The maker of the temporary shul knew that the lot in which it stood would again be vacant. He did not want to leave a rotting tree stump where there had once been spreading branches and shade. There was a prior existing order, and even the lofty mission of the humble structure dis not justify needless destruction.

As I continued to pray in the temporary location, the lessons of the tree trunk in its midst penetrated my thinking. I thought of the two exiles facing every Jew. One is the exile from the upper worlds. The other is the Exile from our Holy Land and Bet HaMikdash in Jerusalem.
We are here on earth, hoping to enhance the lot in which rests our temporary structure. Will we leave truncated vegetation and destruction, or will our former abode have been enhanced for our having been there?

Will we be self effacing guests, considerate of others or will we leave behind hosts glad to see us go?

The tree in Landau shul seemed to be a metaphor and a clarification for my thoughts about both exiles, the exile from the spiritual worlds and the exile from our Holy Land. When the temporary synagogue was torn down and the permanent structure built I felt a sadness. The tree remained as testimony to the self effacing thoughtfulness of the Landau congregation. Even though there was a radiance to the building across the street, I missed the temporary structure with its special metaphoric lessons about the exiles in human existence. In a sense, I mourned the passing of the temporary shul in a manner comparable to my sadness about the fall of other temporary structures, housing not congregations but individual souls. Coming to terms with that loss shed metaphoric light on more profound losses that are marked with kaddish and with fasting.

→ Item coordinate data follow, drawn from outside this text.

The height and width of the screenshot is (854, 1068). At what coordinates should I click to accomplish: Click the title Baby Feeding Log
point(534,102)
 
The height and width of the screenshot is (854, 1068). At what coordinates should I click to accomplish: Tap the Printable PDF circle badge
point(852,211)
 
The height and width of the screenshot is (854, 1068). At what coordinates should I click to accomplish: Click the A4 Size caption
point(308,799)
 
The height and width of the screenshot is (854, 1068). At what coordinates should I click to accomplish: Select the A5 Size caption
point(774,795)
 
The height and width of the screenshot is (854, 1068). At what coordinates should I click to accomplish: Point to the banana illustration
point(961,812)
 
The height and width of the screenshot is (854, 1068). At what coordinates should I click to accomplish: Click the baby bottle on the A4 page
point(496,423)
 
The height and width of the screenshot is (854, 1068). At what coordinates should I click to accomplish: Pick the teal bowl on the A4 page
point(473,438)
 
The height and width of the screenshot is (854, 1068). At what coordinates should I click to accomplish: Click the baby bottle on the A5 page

My fondness has deepened for Landau's in its new incarnation. It rests on a narrow lot. Although it is a wide building, it is a sliver abutting the street with a distinctive configuration in which a few steps separate the front and the rear of the shul. Unlike normal buildings in which the depth is from front to rear, this one stretches from left to right, from west to east. In back of it, houses stand undisturbed. The congregation did not seek a greater expanse for its lofty purpose. It fit into existing physical limitations. The snugness of its interior design made the same statement as the tree in the temporary structure.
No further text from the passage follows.